[PROBLEM STATEMENT] From the line that holds "Switch to the GPIO Settings tab" down to the last line of the listing below, reproduce each line exactly and nothing more, omitting pictures.
··········
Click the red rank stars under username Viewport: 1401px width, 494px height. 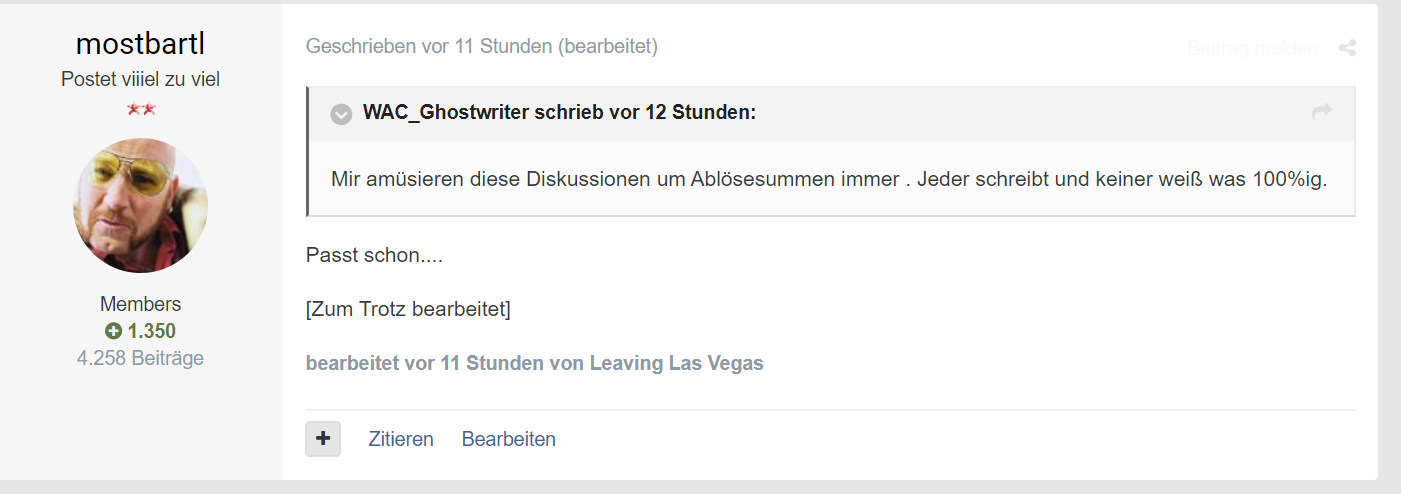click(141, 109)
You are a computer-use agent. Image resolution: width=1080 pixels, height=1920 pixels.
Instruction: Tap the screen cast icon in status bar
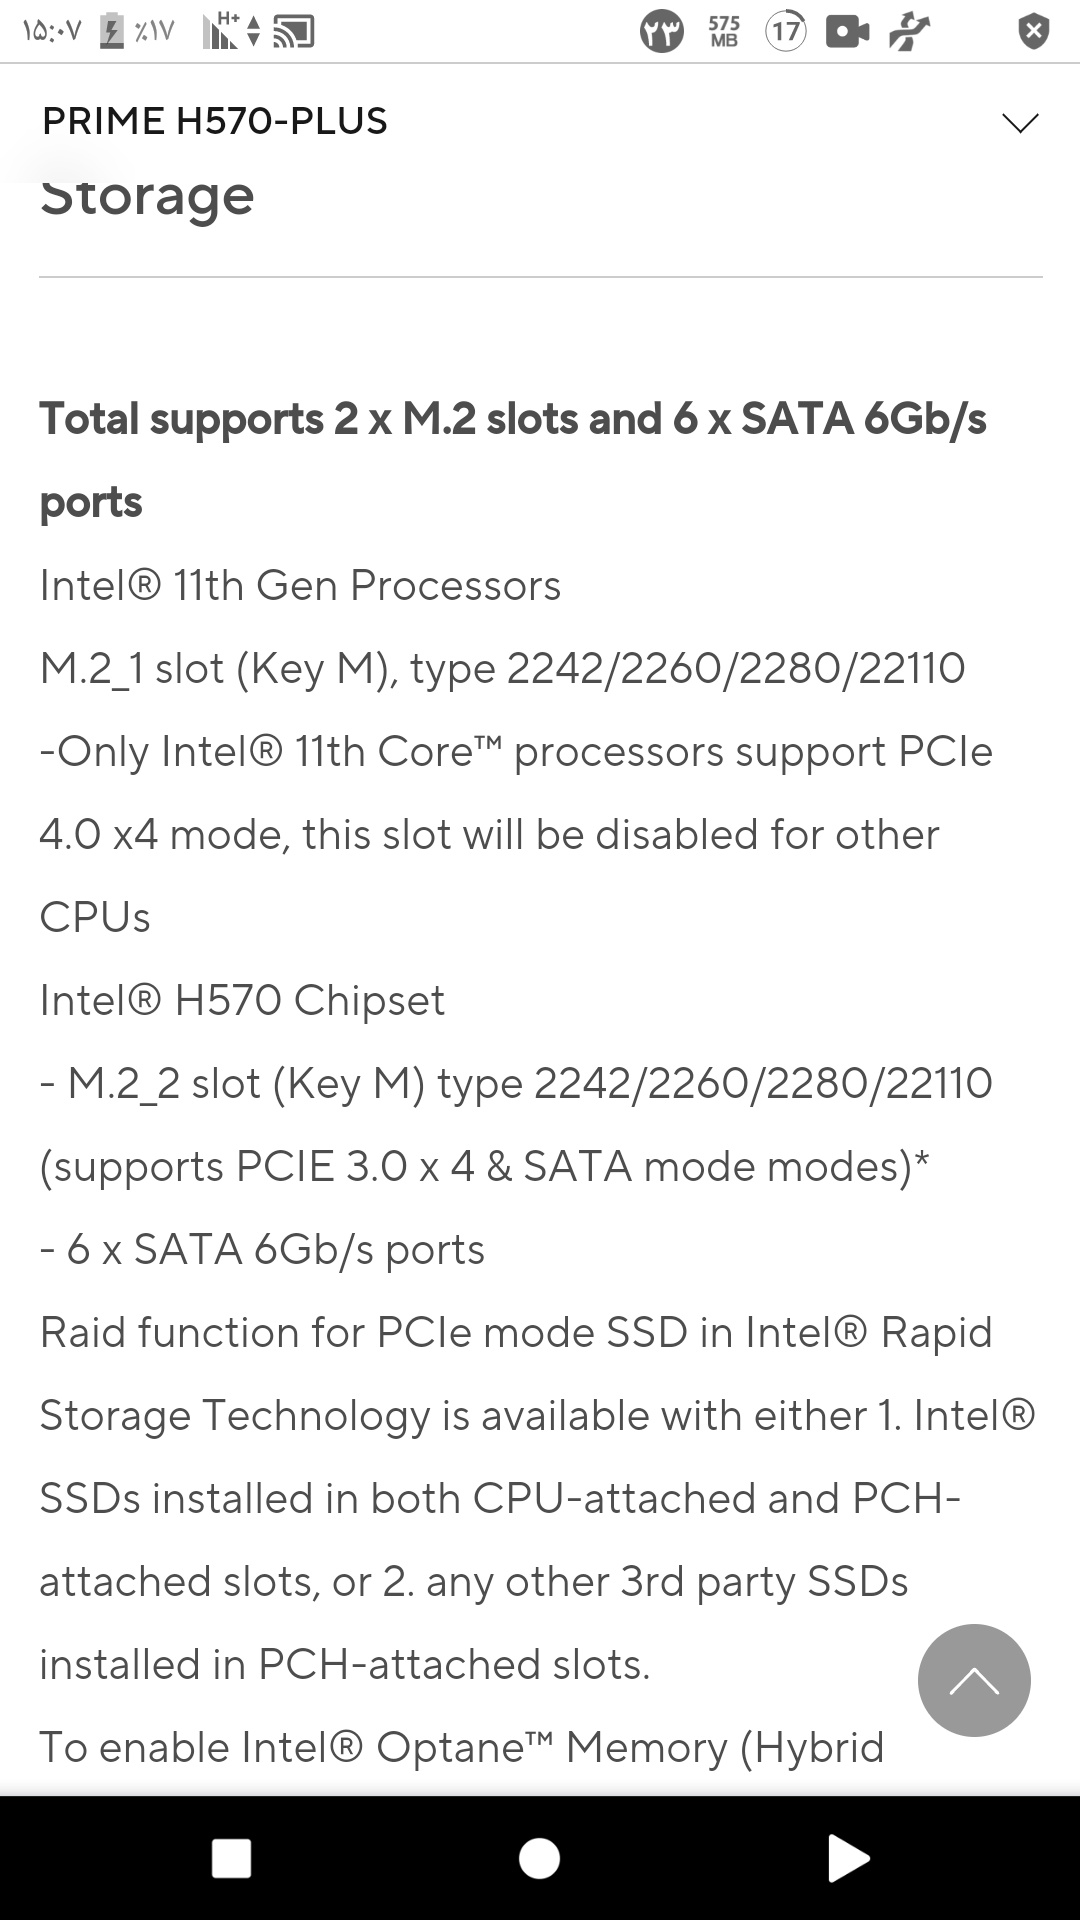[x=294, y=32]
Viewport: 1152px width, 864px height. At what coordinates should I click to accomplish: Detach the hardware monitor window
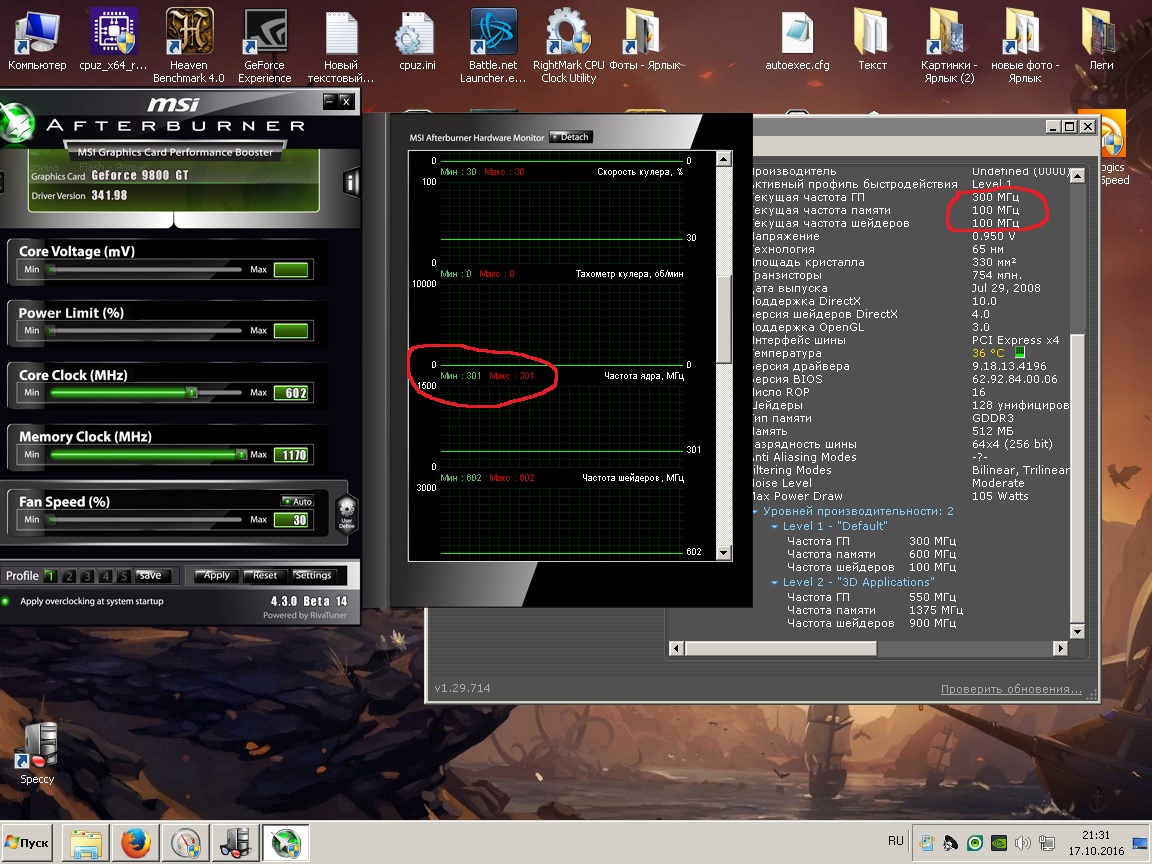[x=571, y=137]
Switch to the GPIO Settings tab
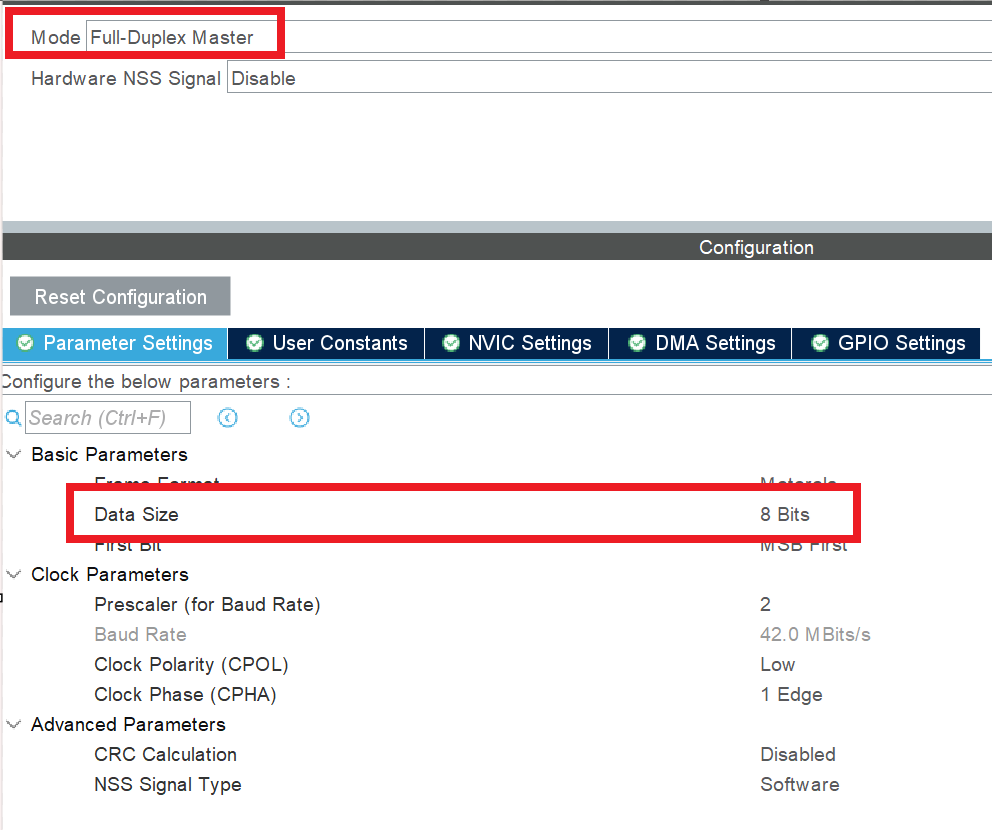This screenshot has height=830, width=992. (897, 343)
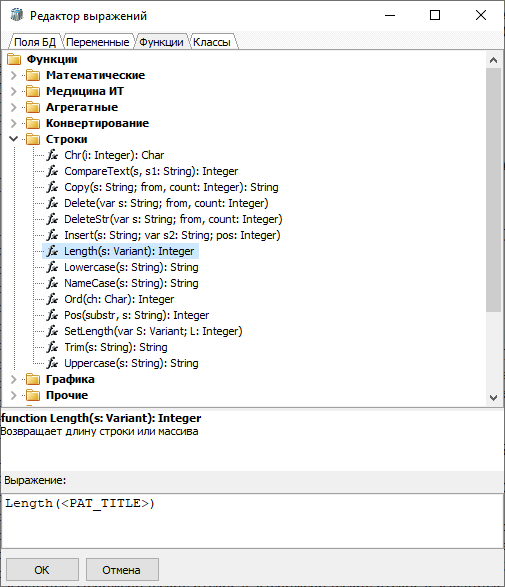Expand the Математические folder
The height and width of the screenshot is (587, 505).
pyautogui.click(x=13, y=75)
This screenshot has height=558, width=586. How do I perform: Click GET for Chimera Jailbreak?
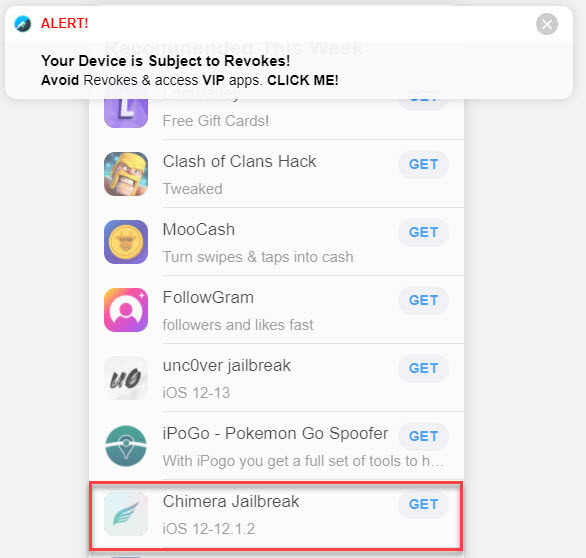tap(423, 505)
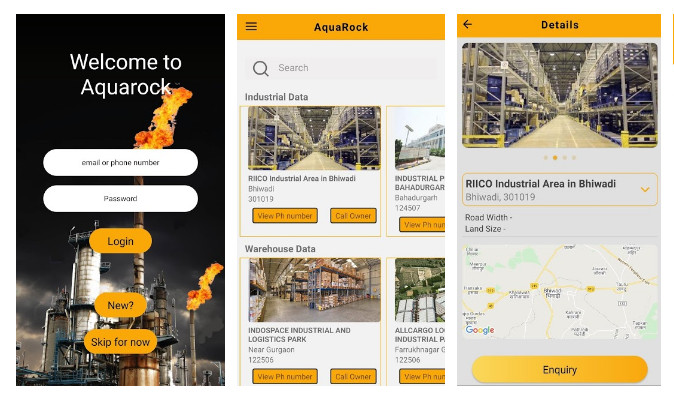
··········
[TASK ANSWER]
Switch to the GPIO Settings tab
This screenshot has height=830, width=992. (897, 343)
Expand the Математические folder
The height and width of the screenshot is (587, 505).
pyautogui.click(x=13, y=75)
This screenshot has height=558, width=586. How do I perform: Click GET for Chimera Jailbreak?
tap(423, 505)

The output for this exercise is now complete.